Among the predictors evaluated, it was demonstrated that patients with complications were more likely to be older, with higher ASA scores and ECOG performance status. Moreover, PCI, number of anastomoses were directly associated with the occurrence of complications; duration of surgery was less—but significantly—associated with the occurrence of complications. However the only factor in the multivariate model that was significantly associated with morbidity was ECOG performance status. Duration of surgery between 320 and 390 minutes was associated with absence of complications in 92.3% or 69.2% of cases, respectively. However, in this restricted sample, it was not possible to calculate an accurate cutoff.

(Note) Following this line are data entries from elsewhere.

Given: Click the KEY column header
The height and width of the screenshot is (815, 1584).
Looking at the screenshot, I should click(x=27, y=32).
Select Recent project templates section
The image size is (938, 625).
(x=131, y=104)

Moreover the current authors noted that the origin of the primary cancer did not affect patients' long-term survival time significantly; higher ECOG performance status, higher numbers of anastomoses, and major complications were associated with shorter long-term survival. Nevertheless, the fully adjusted model confirmed the results from the main analysis only for ECOG performance status.
Conclusions
Although significant advances have been made in radiotherapy and chemotherapy, PE still remains the only chance for the control of locally advanced primary and recurrent pelvic malignancies that remain unresponsive to nonoperative therapies. Today, PE can play a curative role instead of only a palliative one. The current authors maintain, on the basis of the experience shown in this current study, that it is essential to make accurate selections of patients as PE candidates, especially with particular regard to ECOG performance status.
Footnotes
Disclosure Statement
The authors declare that they have no commercial associations that might create conflicts of interest in connection with this article.